**What you should do**.
Convert the lines of the data below into a JSON list of strings, one string per line, skipping blank lines, starting at the line containing "At what (x,y)" and ending at the line containing "Looking at the". Leave the pictures out of your answer.

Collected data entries
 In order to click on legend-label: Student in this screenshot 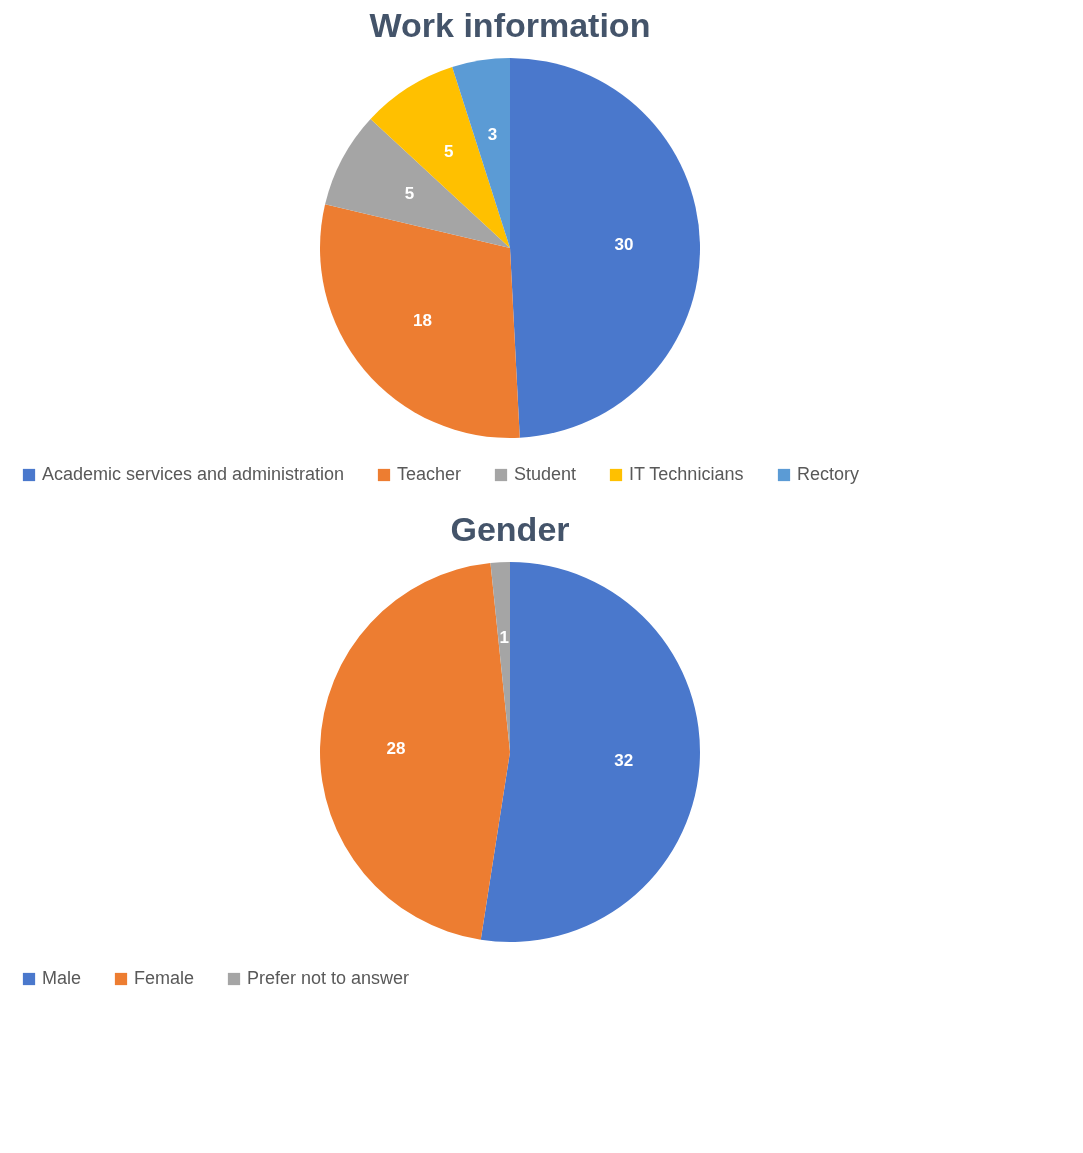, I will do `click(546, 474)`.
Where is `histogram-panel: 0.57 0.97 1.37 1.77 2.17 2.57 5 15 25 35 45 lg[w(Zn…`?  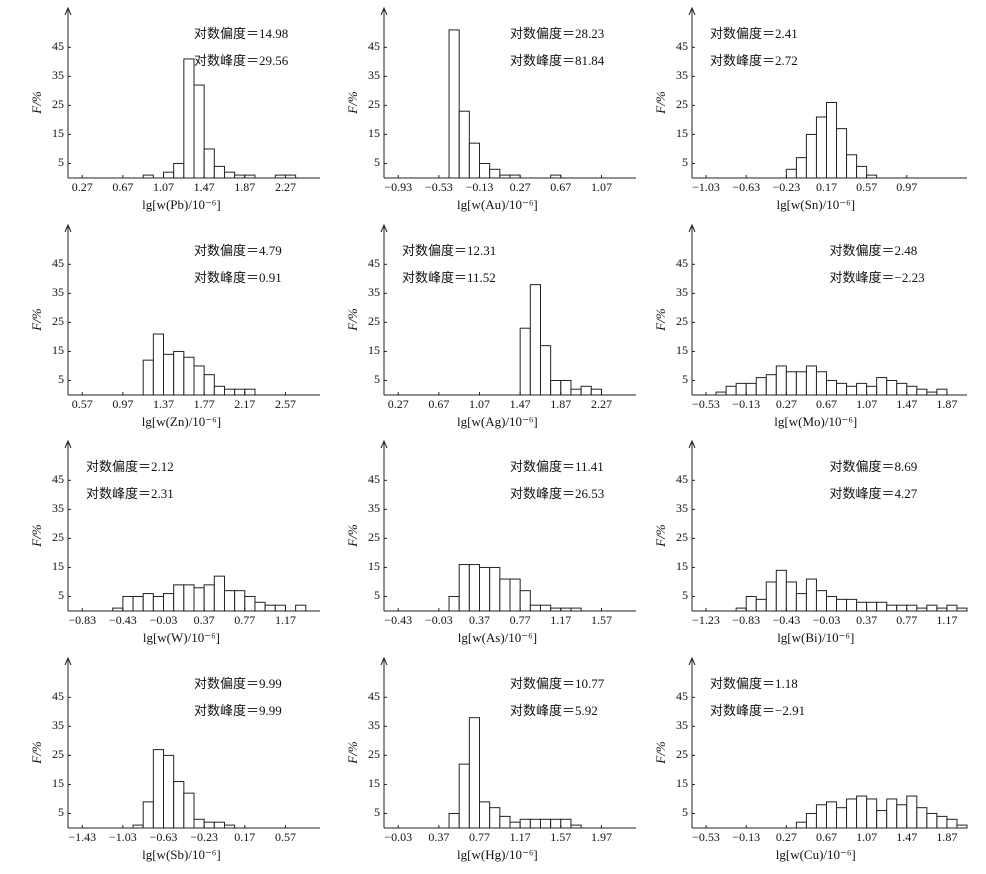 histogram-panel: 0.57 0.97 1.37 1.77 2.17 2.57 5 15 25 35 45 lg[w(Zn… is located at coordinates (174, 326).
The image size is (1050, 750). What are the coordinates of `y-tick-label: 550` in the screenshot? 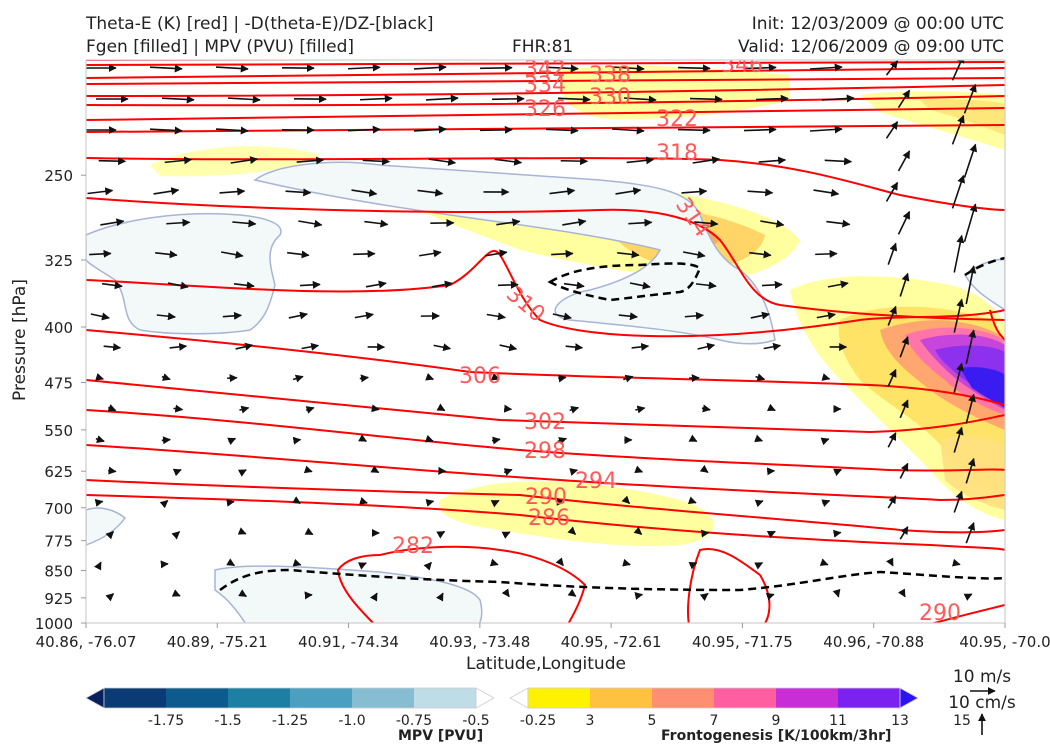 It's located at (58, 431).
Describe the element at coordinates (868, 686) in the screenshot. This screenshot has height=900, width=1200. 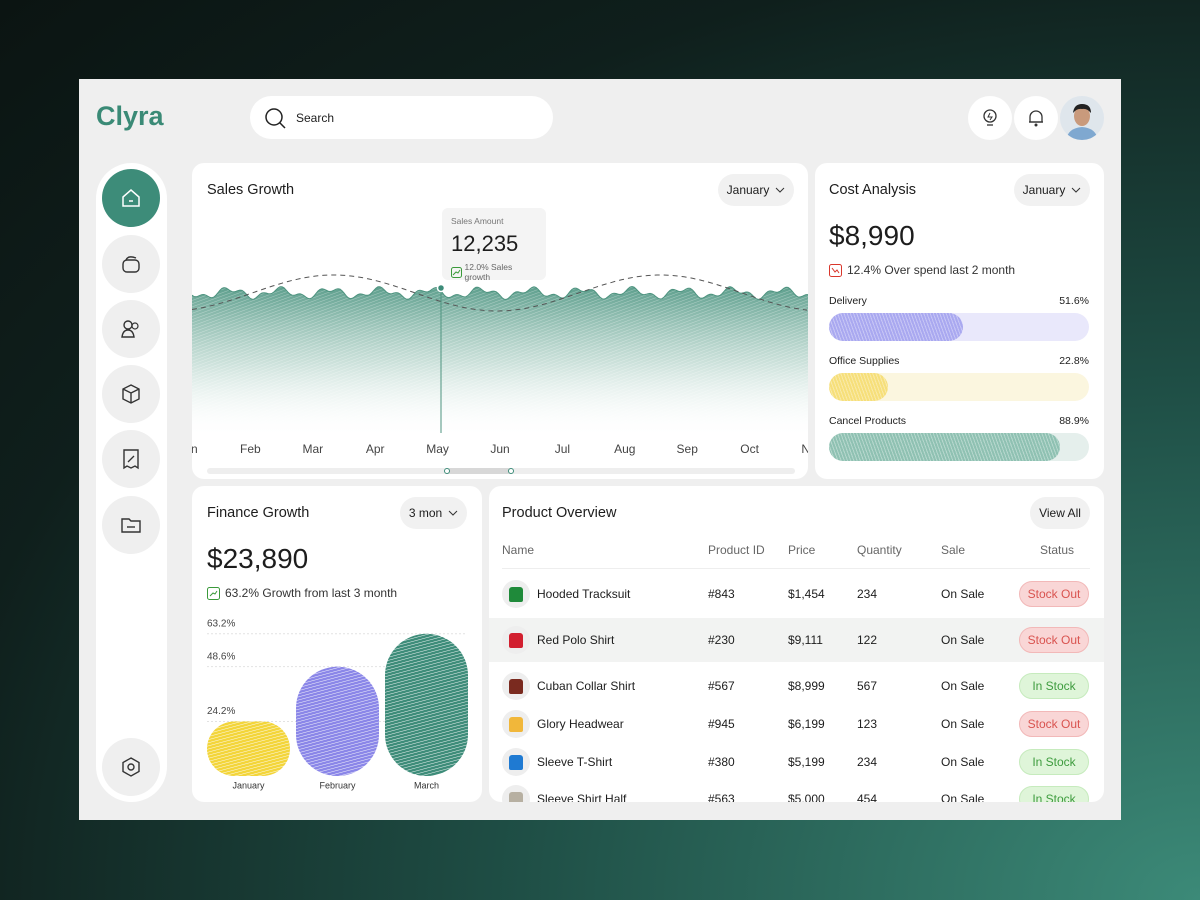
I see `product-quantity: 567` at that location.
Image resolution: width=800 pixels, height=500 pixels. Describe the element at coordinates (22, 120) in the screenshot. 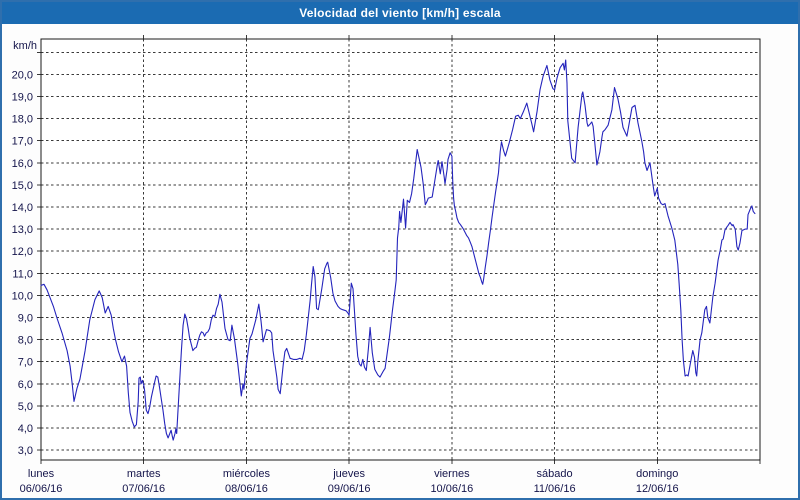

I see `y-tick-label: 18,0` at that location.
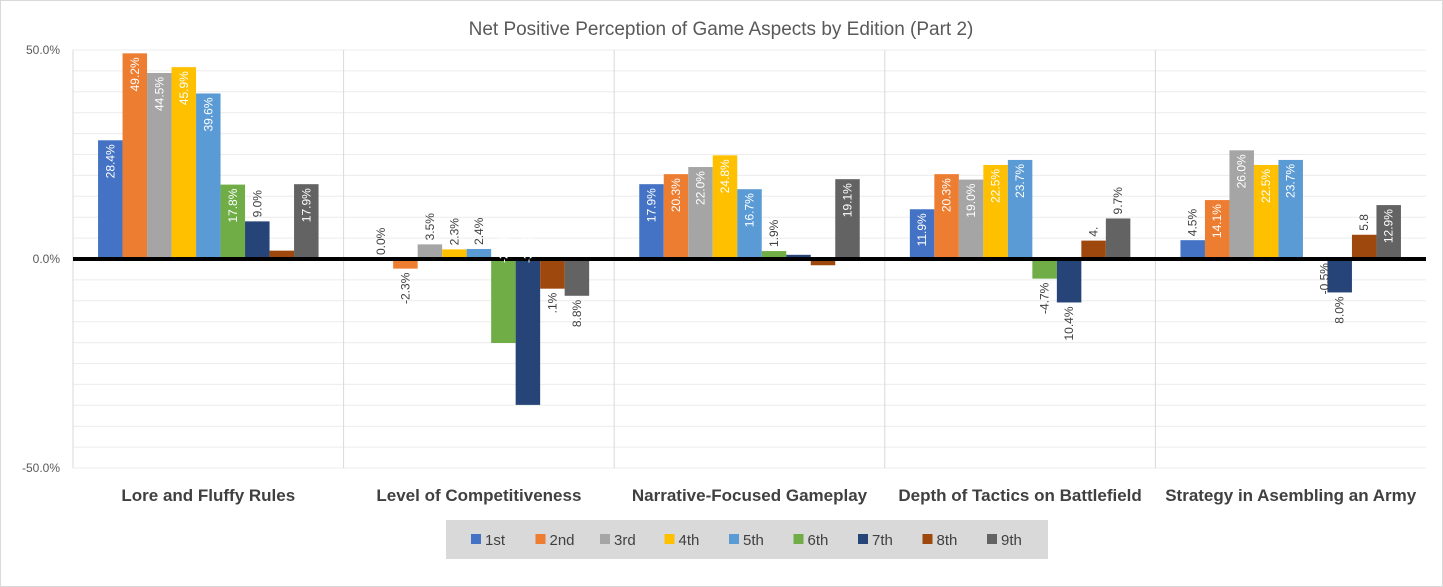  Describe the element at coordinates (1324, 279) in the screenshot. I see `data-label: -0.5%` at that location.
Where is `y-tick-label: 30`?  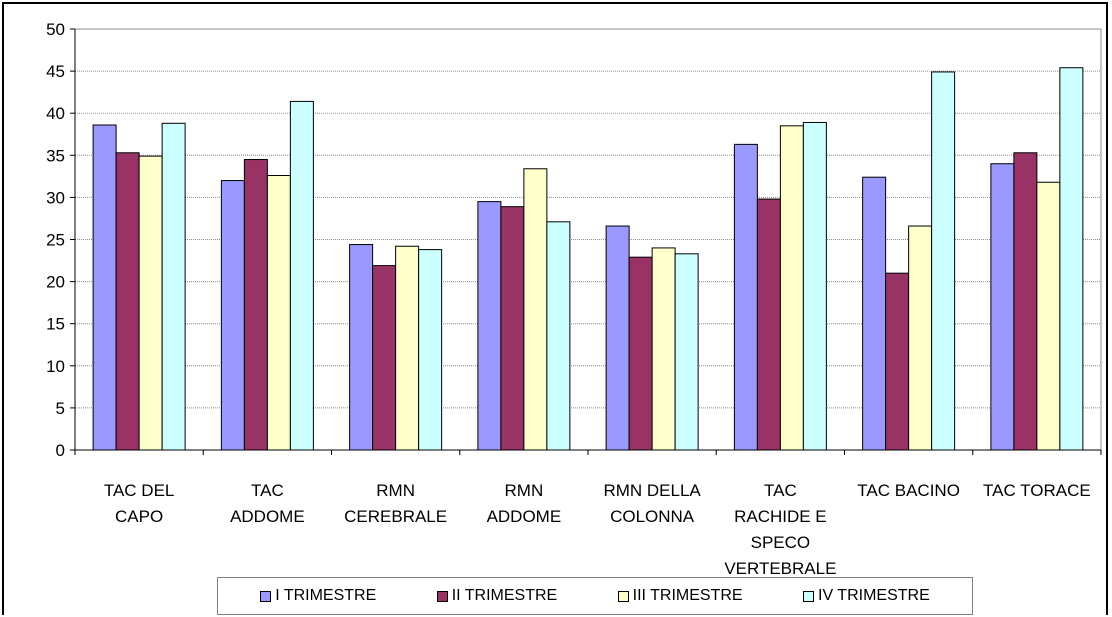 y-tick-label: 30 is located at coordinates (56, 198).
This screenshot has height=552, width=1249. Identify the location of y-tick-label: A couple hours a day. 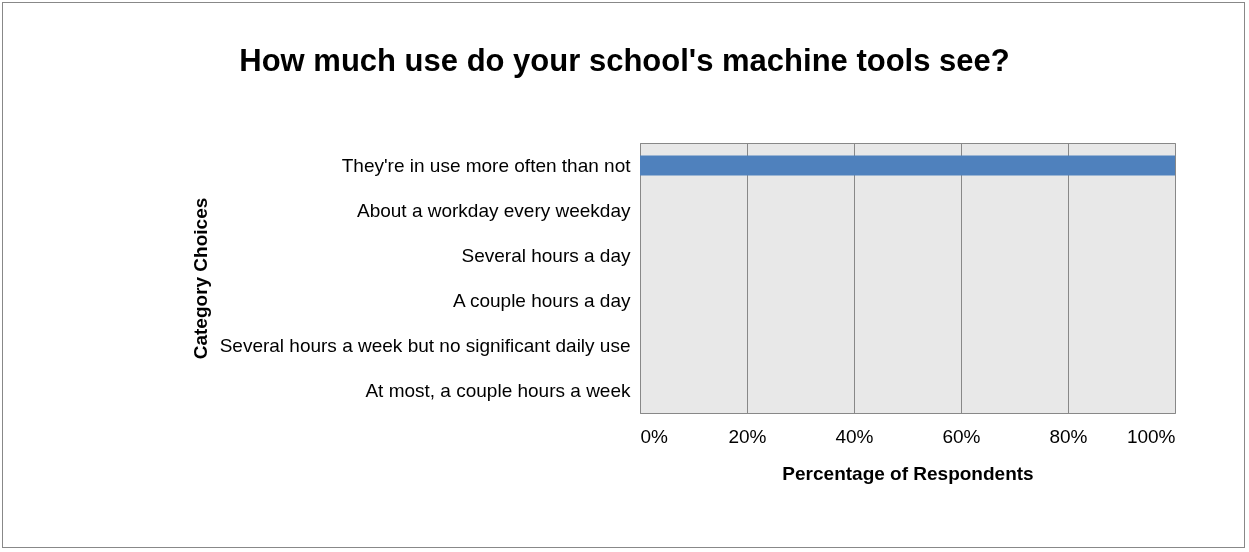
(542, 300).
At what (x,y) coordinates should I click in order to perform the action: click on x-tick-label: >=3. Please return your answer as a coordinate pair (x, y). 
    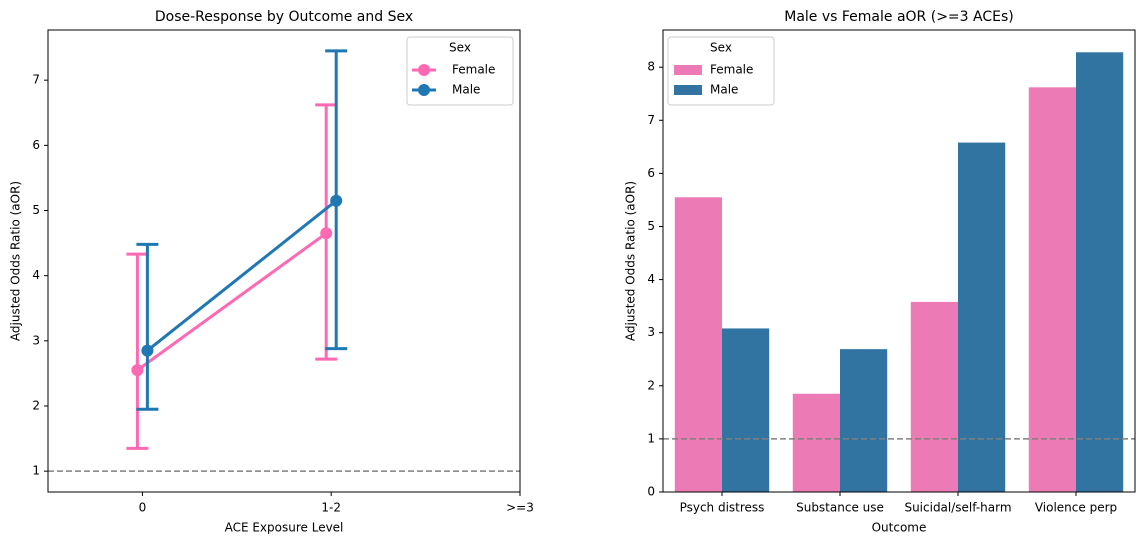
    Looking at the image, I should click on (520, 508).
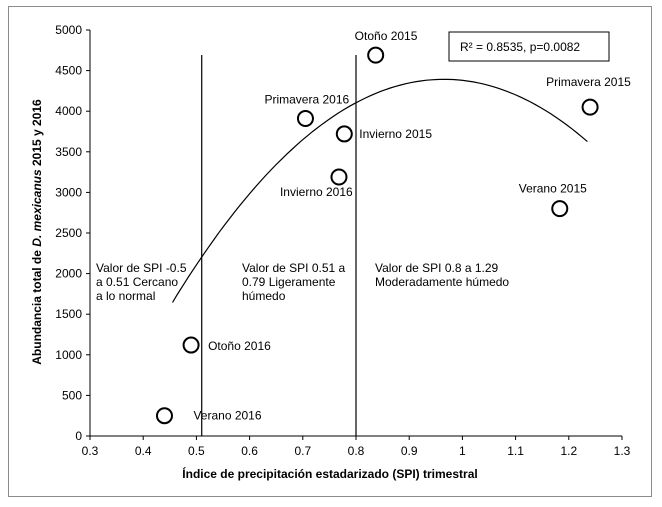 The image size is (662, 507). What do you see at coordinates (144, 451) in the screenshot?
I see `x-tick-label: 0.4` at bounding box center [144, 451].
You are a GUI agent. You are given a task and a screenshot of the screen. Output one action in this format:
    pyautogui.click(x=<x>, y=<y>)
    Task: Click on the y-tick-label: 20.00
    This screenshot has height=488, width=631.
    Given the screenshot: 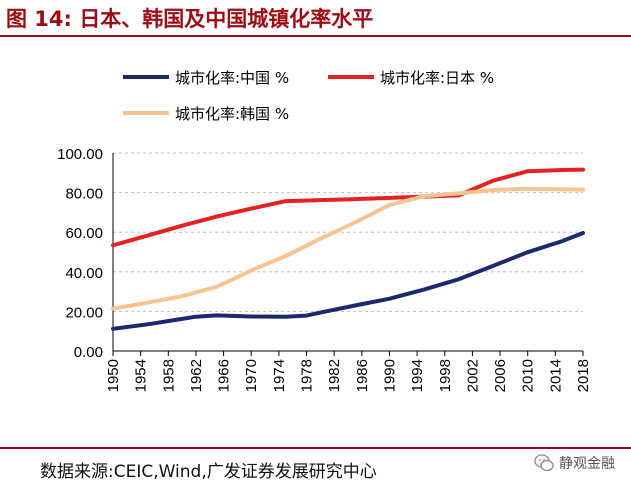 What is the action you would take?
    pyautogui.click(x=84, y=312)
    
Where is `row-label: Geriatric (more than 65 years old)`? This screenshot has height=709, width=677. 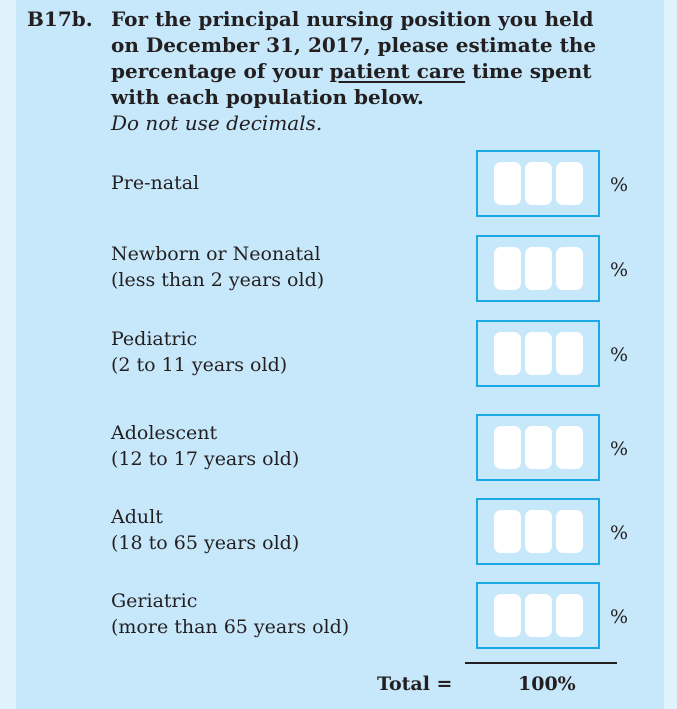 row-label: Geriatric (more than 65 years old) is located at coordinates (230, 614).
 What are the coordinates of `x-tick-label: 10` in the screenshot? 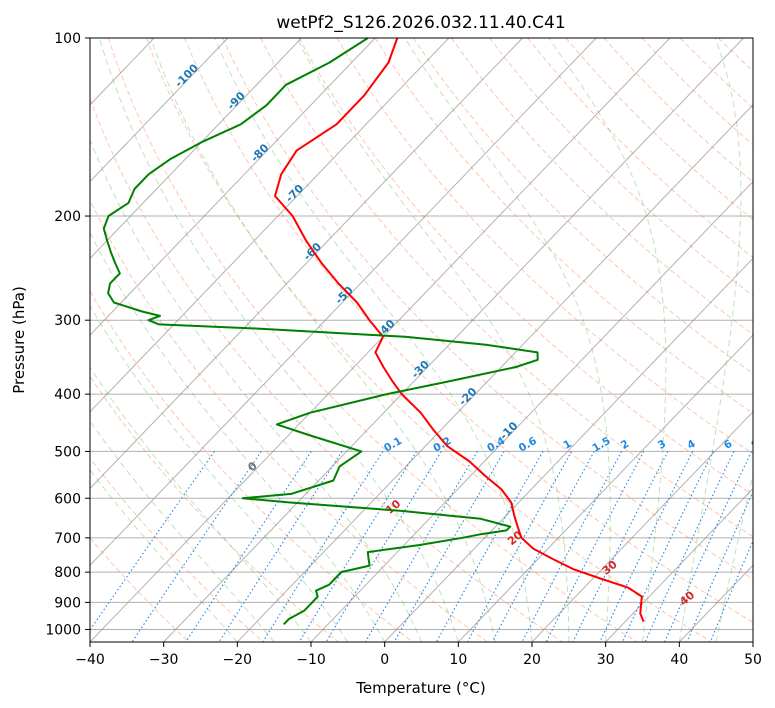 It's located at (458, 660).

**Solution to the problem**.
[
  "At what (x,y) coordinates should I click in order to perform the action: click on x-tick-label: >=3. Please return your answer as a coordinate pair (x, y). ",
  "    Looking at the image, I should click on (520, 508)."
]